EXERCISE GOAL: With both ends included, repeat exactly the lines of the entries below from the one containing "[대학교육혁신원] 2025.1학기 KU" down to the one containing "2025학년도 학년별 진로(취업)상담 신청 안내 (173, 772)", and no others.

--- --- ---

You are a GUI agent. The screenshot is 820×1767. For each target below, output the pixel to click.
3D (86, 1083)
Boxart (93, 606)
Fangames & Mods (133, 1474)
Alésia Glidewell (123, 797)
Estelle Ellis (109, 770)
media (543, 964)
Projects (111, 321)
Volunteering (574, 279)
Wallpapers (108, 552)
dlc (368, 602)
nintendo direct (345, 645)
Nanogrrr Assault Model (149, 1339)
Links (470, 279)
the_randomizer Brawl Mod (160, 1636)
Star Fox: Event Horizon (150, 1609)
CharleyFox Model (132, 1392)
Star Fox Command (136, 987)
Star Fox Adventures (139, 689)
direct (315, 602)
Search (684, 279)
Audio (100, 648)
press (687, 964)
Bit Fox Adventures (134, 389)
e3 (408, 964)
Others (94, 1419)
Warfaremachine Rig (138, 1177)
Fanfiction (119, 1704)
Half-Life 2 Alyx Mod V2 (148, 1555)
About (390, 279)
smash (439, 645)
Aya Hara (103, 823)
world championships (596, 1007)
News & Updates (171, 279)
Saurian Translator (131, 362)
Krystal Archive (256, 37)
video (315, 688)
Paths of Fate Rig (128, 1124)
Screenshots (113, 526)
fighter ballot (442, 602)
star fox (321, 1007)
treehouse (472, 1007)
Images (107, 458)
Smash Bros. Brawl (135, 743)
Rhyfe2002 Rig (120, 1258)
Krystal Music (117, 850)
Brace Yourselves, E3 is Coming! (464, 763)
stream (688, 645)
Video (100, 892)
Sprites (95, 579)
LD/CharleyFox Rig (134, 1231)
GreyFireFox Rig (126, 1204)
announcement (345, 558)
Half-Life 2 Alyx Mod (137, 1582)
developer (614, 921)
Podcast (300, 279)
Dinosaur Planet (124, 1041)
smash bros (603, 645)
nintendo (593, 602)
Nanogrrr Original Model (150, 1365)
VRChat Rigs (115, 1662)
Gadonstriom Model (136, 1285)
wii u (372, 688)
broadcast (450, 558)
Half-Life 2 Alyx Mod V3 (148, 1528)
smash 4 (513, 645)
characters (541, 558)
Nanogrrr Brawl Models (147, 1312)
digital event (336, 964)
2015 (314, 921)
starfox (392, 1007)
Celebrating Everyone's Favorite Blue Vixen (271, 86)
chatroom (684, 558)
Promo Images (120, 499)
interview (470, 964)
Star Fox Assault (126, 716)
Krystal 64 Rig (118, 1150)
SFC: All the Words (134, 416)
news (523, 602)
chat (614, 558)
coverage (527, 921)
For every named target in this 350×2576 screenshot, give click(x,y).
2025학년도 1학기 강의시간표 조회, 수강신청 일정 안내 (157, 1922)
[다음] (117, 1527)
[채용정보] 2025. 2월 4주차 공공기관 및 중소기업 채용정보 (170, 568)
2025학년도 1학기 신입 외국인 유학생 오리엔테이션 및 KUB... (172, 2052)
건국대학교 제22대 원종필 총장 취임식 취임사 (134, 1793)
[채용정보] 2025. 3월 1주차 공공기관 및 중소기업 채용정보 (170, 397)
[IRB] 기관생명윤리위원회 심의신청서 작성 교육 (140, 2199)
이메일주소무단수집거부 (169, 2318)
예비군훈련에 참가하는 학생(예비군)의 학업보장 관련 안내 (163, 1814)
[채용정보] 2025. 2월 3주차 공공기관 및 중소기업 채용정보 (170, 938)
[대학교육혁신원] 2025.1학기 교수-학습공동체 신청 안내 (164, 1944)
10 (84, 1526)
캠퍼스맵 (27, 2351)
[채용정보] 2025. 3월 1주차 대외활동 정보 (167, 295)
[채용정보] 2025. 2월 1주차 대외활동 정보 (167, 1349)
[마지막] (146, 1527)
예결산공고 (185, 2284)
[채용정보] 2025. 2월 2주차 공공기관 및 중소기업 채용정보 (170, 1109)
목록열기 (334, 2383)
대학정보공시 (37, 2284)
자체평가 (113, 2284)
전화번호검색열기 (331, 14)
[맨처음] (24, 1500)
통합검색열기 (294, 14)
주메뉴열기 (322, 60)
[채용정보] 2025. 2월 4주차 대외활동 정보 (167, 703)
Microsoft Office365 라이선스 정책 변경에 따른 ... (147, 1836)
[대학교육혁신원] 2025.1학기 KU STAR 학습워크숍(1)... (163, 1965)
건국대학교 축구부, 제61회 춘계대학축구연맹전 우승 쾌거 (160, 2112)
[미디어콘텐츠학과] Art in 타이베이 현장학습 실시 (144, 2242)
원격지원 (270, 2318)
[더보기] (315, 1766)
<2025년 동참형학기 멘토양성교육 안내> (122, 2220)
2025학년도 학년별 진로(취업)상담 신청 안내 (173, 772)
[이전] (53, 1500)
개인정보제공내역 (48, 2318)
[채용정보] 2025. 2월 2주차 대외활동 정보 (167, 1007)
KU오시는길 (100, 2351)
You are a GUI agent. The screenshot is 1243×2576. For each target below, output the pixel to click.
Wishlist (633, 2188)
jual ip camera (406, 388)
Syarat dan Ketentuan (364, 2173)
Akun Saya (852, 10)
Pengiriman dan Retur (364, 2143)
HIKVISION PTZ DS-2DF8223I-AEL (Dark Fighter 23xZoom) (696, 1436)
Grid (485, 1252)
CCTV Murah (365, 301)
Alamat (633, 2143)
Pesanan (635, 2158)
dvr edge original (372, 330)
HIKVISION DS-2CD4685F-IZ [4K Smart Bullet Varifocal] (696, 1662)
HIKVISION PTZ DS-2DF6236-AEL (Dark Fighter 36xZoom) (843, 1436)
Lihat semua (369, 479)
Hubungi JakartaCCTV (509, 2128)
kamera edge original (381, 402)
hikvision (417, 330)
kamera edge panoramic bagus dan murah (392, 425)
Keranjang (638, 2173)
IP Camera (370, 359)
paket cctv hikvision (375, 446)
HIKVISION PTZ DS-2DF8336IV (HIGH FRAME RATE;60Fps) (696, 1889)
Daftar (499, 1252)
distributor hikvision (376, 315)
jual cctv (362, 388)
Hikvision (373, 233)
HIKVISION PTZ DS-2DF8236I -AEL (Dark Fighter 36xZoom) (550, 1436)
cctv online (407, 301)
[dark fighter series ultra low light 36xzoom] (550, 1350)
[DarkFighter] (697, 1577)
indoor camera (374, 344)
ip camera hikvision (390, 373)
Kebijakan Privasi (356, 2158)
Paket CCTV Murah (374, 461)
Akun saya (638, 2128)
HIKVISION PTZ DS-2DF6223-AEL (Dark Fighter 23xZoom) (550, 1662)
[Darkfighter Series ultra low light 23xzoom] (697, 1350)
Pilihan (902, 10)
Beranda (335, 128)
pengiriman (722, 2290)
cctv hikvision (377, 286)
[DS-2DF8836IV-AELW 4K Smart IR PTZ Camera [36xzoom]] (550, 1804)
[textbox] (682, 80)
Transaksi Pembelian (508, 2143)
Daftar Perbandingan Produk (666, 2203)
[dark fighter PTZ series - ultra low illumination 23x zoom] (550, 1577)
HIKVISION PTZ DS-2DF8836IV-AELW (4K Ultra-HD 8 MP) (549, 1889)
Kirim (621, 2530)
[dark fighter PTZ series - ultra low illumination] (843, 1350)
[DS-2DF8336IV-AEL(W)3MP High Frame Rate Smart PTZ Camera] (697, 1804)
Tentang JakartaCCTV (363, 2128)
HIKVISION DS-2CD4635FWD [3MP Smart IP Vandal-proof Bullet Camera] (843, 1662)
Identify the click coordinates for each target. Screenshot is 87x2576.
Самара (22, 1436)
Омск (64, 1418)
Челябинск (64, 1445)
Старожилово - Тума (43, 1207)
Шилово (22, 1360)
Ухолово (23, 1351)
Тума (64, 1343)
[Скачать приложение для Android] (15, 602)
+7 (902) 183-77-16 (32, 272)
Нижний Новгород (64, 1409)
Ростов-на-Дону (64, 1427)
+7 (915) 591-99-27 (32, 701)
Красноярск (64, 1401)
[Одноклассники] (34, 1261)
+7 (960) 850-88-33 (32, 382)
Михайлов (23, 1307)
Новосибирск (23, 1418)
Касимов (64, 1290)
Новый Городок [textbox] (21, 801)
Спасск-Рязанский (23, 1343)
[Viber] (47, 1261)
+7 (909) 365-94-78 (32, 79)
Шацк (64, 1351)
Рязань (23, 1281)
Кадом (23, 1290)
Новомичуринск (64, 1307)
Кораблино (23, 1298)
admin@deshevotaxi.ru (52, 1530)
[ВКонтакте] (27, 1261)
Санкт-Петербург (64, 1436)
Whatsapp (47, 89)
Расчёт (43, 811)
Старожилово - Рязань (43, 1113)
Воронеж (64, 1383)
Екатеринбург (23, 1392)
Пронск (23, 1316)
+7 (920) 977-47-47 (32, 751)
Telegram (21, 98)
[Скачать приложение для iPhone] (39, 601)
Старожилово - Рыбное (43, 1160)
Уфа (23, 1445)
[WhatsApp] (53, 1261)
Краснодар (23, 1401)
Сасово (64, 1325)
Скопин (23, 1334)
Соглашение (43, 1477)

--- --- ---

WRITTEN ANSWER:
[대학교육혁신원] 2025.1학기 KU STAR 학습워크숍(1)... (163, 1965)
건국대학교 축구부, 제61회 춘계대학축구연맹전 우승 쾌거 (160, 2112)
[미디어콘텐츠학과] Art in 타이베이 현장학습 실시 (144, 2242)
원격지원 (270, 2318)
[더보기] (315, 1766)
<2025년 동참형학기 멘토양성교육 안내> (122, 2220)
2025학년도 학년별 진로(취업)상담 신청 안내 (173, 772)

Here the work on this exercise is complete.